WHAT THE TASK REQUIRES:
Copy out the records below verbatim, from the line containing "The width and" through the end of the records, and omit the pictures.

+++ RECORDS FOR THE EXERCISE +++

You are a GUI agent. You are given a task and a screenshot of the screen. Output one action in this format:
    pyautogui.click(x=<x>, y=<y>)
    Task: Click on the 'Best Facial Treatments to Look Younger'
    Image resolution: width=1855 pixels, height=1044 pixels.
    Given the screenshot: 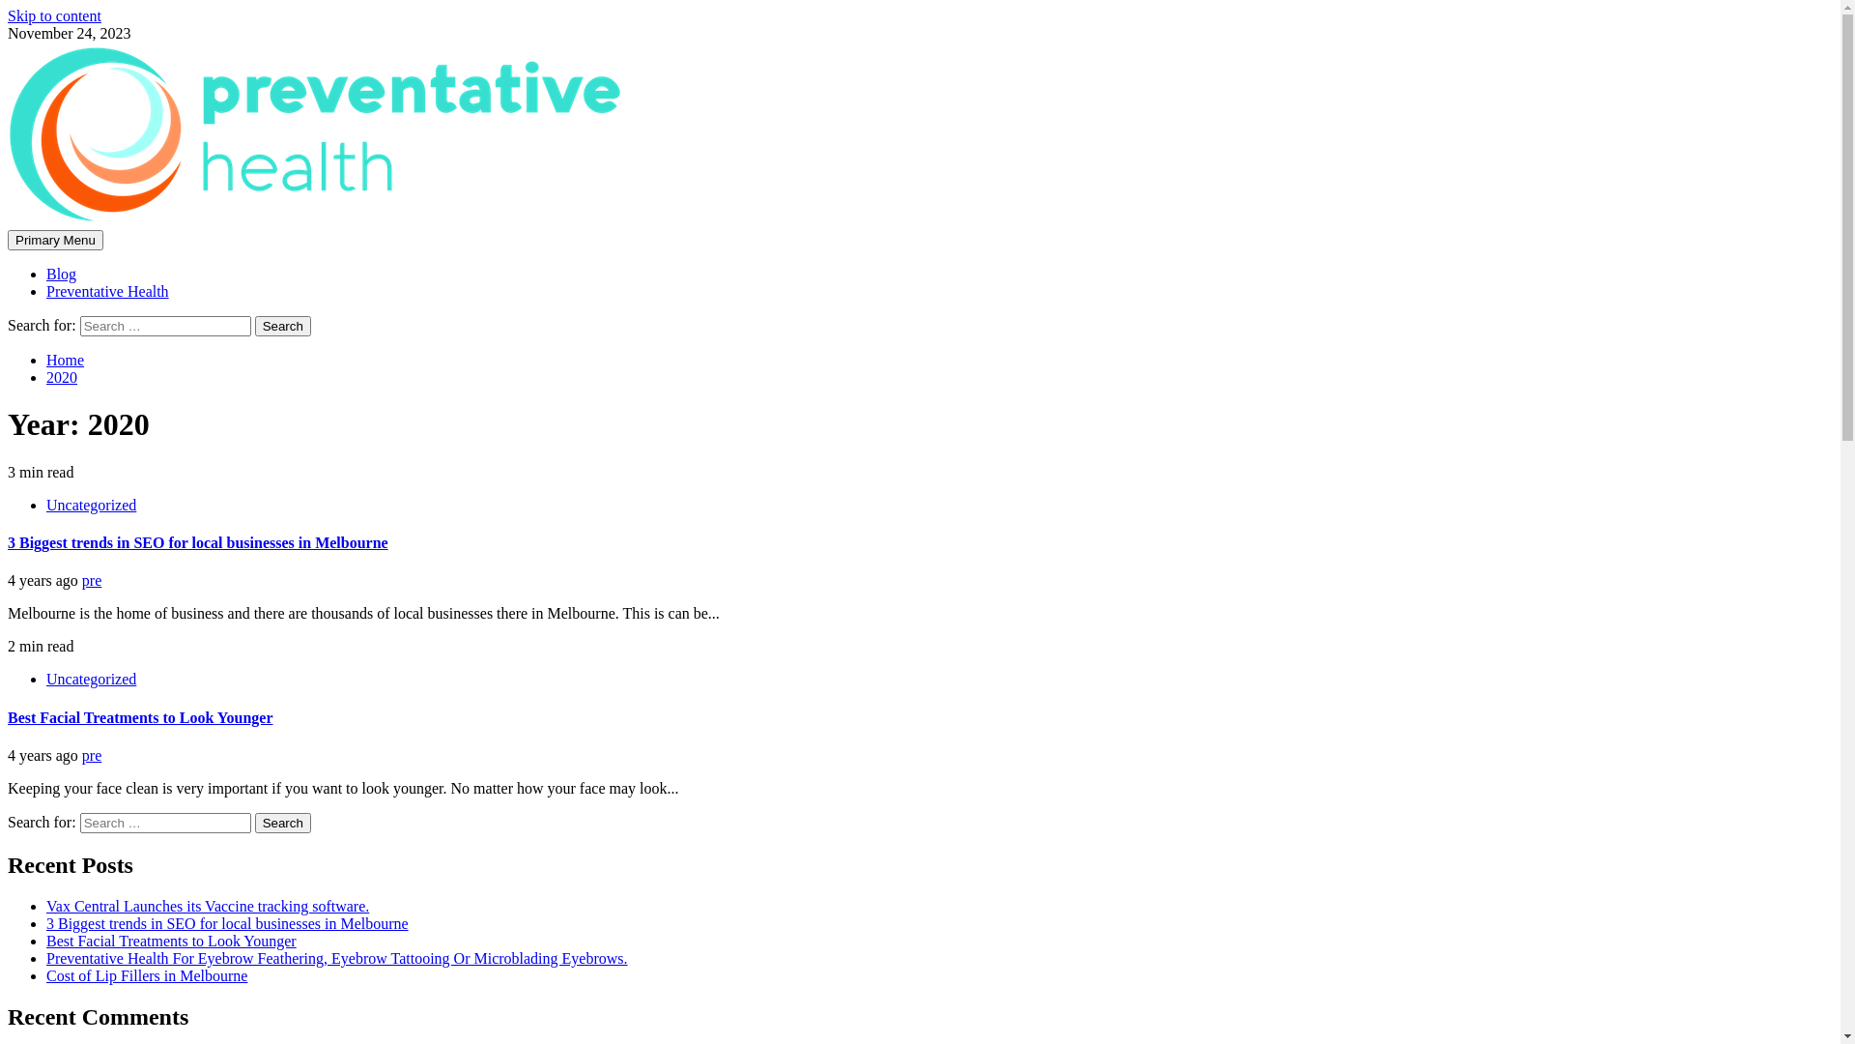 What is the action you would take?
    pyautogui.click(x=46, y=939)
    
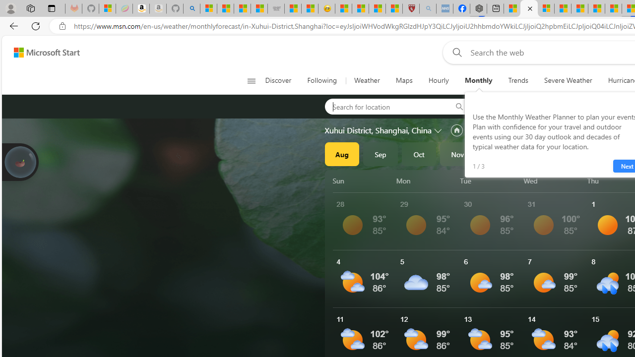 The image size is (635, 357). I want to click on 'Skip to content', so click(43, 52).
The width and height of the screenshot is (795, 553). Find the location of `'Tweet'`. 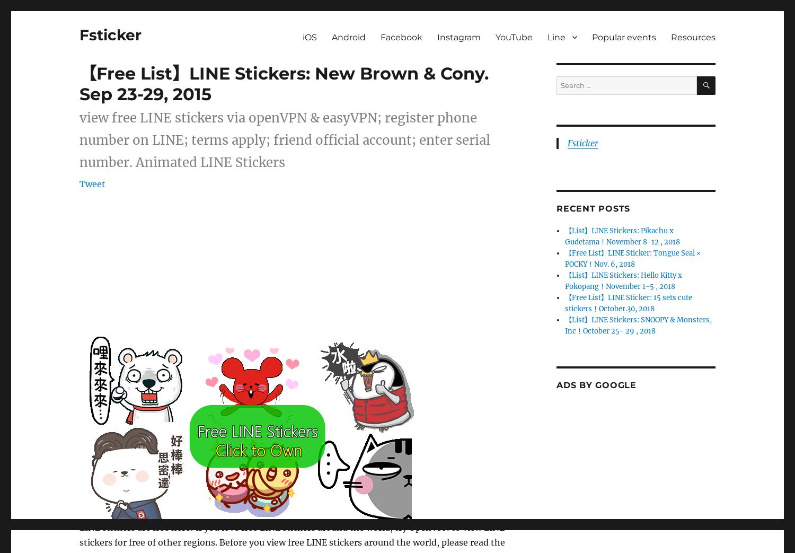

'Tweet' is located at coordinates (80, 183).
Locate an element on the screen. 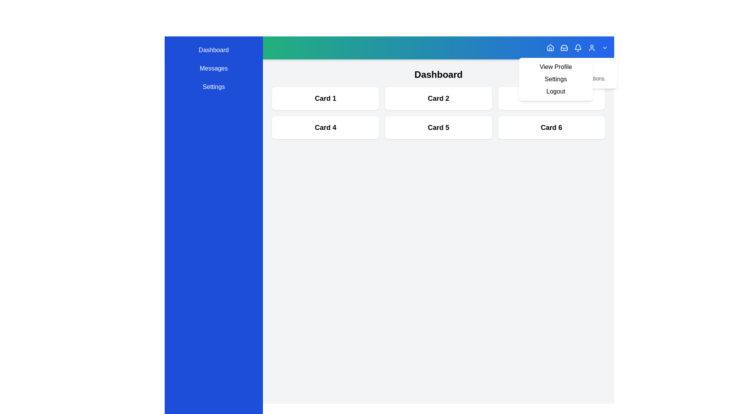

+++

TASK RESULT:
The width and height of the screenshot is (795, 553). Find the location of `'Tweet'`. 

'Tweet' is located at coordinates (80, 183).
Locate an element on the screen. 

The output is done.